Every December, it can seem like the only break we get from holiday shopping ads are pitches to buy new eyeglasses, so we can use up all our tax-deferred health dollars before the new year and not lose them.
But don’t be deceived — those ads are referring to flexible spending accounts, or FSAs. If you have a health savings account, or HSA, there’s no need to drain the account.
And that’s not the only important distinction.
HSAs can be a valuable resource for people with high-deductible health plans, which can mean spending thousands out of pocket before the plan starts paying. These accounts allow you to set aside pretax money that can be withdrawn tax-free to pay for health-care costs. Yet many people may be leaving money on the table because they don’t understand how exactly these untaxed accounts work and the important ways they differ from flexible spending accounts, which are not tied to high-deductible plans.
The differences can be hard to pick up — some FSA accounts describe themselves as “health spending accounts,” and some health-care providers mistakenly lump HSAs and FSAs together in their “use it or lose it” year-end marketing campaigns.
We asked a panel of employee benefit experts about HSAs:
A health savings account, or HSA, allows you to set aside money, pretax, to spend on medical expenses. Money can be withdrawn tax-free for eligible expenses, such as prescription medications and doctor visits. Individuals can contribute $3,500 a year in 2019 and families can contribute $7,000 a year. People over age 55 can contribute an additional $1,000. There’s no limit to the account’s balance, and balances carry over from one year to the next.
To open and contribute to an HSA you must be enrolled in a high-deductible health plan, meaning a plan with a deductible of at least $1,350 for an individual or $2,700 for a family. If anyone else can claim you as a dependent on their tax return or you are covered by another form of insurance in addition to a high-deductible health plan, you won’t be eligible.
Both accounts allow you to set aside money pretax to spend on eligible health expenses. The key differences are that FSAs are established by employers and any money contributed by you or your employer must be used that year, though some accounts allow users to roll over up to $500 or have a grace period to spend money beyond the plan year. FSAs automatically cover an employee’s entire household, and you must set a repeating contribution rate for the year. HSAs have more options — you can change the amount you contribute over the course of the year and can choose to cover an individual or family.
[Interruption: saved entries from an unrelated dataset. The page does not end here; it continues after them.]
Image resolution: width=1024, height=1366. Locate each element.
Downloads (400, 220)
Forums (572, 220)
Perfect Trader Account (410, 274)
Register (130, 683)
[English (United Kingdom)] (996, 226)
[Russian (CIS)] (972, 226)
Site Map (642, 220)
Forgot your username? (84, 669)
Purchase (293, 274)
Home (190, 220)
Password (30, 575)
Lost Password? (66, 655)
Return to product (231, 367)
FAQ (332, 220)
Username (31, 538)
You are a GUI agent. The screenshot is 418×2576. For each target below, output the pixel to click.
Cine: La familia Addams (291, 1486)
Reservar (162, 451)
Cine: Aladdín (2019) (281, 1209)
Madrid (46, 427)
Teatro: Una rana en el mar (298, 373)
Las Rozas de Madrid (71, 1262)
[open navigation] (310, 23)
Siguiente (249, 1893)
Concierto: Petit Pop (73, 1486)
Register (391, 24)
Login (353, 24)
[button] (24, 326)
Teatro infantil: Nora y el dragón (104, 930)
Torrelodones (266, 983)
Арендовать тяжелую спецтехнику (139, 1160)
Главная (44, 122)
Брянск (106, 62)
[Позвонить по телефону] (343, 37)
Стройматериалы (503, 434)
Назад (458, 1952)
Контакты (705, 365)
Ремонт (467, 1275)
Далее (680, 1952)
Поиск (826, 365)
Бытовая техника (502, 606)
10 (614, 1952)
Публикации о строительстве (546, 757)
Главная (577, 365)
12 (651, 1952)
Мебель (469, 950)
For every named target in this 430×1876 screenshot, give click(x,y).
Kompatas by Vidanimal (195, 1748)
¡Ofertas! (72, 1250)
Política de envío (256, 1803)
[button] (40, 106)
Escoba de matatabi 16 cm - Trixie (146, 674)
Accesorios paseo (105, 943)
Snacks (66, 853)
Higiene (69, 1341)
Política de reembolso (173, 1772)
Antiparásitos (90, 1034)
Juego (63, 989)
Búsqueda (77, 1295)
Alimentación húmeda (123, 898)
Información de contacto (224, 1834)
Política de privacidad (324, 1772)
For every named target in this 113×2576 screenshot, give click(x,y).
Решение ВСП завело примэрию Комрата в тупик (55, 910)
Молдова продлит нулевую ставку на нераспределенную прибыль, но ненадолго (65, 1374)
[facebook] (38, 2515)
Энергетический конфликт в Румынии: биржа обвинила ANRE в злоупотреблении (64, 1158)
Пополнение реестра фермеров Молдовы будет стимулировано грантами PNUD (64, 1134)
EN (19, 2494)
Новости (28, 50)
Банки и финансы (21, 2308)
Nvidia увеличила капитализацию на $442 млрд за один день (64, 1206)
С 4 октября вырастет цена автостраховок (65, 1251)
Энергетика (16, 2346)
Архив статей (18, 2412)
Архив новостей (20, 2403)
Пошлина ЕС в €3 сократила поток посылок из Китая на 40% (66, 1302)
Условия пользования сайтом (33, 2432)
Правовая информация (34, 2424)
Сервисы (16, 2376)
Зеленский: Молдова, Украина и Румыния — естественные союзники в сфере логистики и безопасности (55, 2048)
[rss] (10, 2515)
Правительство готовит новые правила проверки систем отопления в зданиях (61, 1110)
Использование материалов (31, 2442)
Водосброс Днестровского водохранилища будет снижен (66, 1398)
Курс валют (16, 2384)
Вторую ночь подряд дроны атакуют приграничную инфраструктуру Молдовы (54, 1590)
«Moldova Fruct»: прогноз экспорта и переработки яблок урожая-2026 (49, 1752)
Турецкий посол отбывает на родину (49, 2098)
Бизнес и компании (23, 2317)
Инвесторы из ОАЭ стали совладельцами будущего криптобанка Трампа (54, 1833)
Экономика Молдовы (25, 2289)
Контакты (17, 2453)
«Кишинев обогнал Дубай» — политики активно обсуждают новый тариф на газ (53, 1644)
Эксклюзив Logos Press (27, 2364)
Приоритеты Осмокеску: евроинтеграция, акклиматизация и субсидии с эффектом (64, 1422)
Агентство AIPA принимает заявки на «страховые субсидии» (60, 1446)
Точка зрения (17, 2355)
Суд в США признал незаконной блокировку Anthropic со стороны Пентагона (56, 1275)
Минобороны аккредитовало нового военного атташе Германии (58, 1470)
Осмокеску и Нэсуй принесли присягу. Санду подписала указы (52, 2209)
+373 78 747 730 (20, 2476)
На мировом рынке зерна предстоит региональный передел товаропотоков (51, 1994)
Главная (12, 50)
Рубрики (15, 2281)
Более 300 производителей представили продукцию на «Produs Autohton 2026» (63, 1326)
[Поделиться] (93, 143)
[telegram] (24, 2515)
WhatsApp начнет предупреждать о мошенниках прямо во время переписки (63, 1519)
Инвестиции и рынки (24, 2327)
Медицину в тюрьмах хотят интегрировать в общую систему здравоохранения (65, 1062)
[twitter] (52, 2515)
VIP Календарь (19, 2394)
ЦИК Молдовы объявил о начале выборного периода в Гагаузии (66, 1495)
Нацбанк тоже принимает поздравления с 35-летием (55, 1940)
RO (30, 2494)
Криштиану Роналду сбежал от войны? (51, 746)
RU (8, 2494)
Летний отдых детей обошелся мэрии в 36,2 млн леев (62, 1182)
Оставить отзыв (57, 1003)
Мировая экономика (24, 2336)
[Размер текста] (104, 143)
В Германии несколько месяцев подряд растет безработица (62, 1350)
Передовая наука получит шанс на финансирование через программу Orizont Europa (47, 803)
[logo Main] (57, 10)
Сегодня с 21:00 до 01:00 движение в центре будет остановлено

In most cases, you cannot be covered by an FSA and an HSA. That means if your spouse has a FSA through work and you have an HSA, your family may need to choose one or the other. An exception: limited-use FSAs, which cover only certain services, such as vision and dental, are “HSA-compatible.”
HSAs are bank accounts and almost all come with a debit card that can be used to pay for medical services at doctor’s offices or at a pharmacy. Like a standard checking account, you can use an HSA to pay bills online or you can withdraw money to reimburse yourself for expenses covered in cash. Because an HSA can only be spent on eligible health expenses, it is important to keep a record of transactions.
The amount you contribute is based on whether you have single or family coverage, but money in the account can be used to pay for medical expenses for anyone in your family, such as co-pays for doctor visits and prescription medications. HSAs can pay for medical expenses even if they are not covered by your high-deductible health plan, such as orthodontics, dental and eye care, ambulance services, breast pumps, even a service animal. For a full list refer to IRS Publication 502.
HSAs can’t be used to pay for over-the-counter medications, nutritional supplements or cosmetic procedures, among other things. Be careful when picking up a prescription medication to pay for any additional items separately. An HSA debit card will make note of which items were HSA-eligible, but it won’t stop you from paying for ineligible items. Money withdrawn for ineligible expenses are subject to a 20 percent penalty and the personal income tax.
Once you leave your high-deductible health plan — either for another private health plan or Medicare — you will not be able to contribute to your HSA, but the existing balance is yours to spend on eligible expenses. People who want to work beyond age 65 may choose to enroll in just Medicare Part A (hospital coverage) at no cost and keep their private health plan, but must also stop contributing to their HSA but can continue spending the balance. For Medicare beneficiaries, HSA accounts can be helpful for paying for services not covered by Medicare, such as long-term care. Medicare enrollees can also withdraw money from their HSAs to pay for ineligible products and services without paying the 20 percent penalty, though they will still be subject to the personal income tax. People who enroll in Medicare Part A (hospital coverage) but remain working and covered by a high-deductible health plan as their main health insurance will also need to stop contributing to their HSA, but can continue spending the balance.